Waar ik op doel zijn vooral nieuwe werkwoorden die ontstaan door een zelfstandig naamwoord van een voorzetsel te voorzien. Het wonen verandert en zoekt naar meer ruimte: door optoppen en aftoppen, aflagen en oplagen, aanbouwen, aankoppen, aanhoeken en aandikken, uitplinten en opkelderen. Bestaande woningen moeten levensloopbestendig en beter woonbaar zijn voor bepaalde groepen mensen door ze op te plussen; misschien ook door de woningen samen te voegen en te ontduplexen. In deze bijna aardgasloze tijd is verketelen helemaal uit en NOMmen of verNOMmen in. We zijn in de tijd van het zelf opwekken, omvormen, opwaarderen van warmte, en ontzorgen, want anders komt energietransitie niet van de grond.

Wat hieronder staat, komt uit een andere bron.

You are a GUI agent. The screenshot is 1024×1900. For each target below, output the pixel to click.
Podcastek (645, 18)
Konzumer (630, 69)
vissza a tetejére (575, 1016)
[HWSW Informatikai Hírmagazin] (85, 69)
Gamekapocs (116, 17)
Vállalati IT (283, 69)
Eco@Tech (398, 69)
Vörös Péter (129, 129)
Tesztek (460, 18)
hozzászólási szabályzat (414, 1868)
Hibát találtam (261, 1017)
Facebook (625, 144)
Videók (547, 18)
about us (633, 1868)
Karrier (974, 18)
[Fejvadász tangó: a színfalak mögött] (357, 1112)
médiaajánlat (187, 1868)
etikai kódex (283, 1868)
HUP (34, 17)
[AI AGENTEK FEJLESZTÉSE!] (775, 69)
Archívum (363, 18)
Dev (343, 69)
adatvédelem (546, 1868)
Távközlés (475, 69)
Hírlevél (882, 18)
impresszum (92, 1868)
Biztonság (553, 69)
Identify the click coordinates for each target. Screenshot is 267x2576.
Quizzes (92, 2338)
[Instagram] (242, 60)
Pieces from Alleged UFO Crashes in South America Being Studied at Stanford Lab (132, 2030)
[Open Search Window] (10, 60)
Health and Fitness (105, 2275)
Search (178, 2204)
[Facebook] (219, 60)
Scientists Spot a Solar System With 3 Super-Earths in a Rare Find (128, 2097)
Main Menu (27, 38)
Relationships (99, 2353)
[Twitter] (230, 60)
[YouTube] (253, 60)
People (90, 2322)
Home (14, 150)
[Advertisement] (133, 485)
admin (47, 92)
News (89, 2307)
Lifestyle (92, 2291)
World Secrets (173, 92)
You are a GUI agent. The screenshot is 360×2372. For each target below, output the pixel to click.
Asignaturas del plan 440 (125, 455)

En dat is nog maar het begin. We moeten voordenken: denken wat ons allemaal nog te wachten staat. Of vraag het uit, aan anderen. Dan dragen zij oplossingen aan en kunnen zij het dichtrekenen. Vergeet niet aan te haken bij de nieuwe circulaire tijd. Ondertussen valt er vaak te veel regen, en wordt het te warm in huis. Klimaatadaptie betekent afkoppelen van de hemelwaterafvoer, en ontstenen en onttegelen van de tuin. En ook nu de noodzaak van ontzorgen. Groen is hier geen poen, maar dikwijls een extra zorg. Tuinieren gaat moeilijk samen met extramuralisering van de zorg en tot op hoge leeftijd in de eigen woning blijven wonen.
Ontzorgen. Je neemt iemands zorgen uit handen. Een woord dat nogal wisselende reacties oproept. Het heeft die marketinggeur van verdienen door (eenvoudige) diensten aan te bieden. Toch kan de energietransitie en klimaatadaptatie niet zonder, denk ik. Het heeft niet te maken met verdienen maar met iets mogelijk maken. Iets waar veel mensen met te weinig kennis, kunde en middelen, huizenhoog tegenop kijken: het verduurzamen van de woning en de financiering daarvan, en het onderhoud van de ontsteende tuin.
Een beter woord dan ontzorgen is er niet. Nog niet.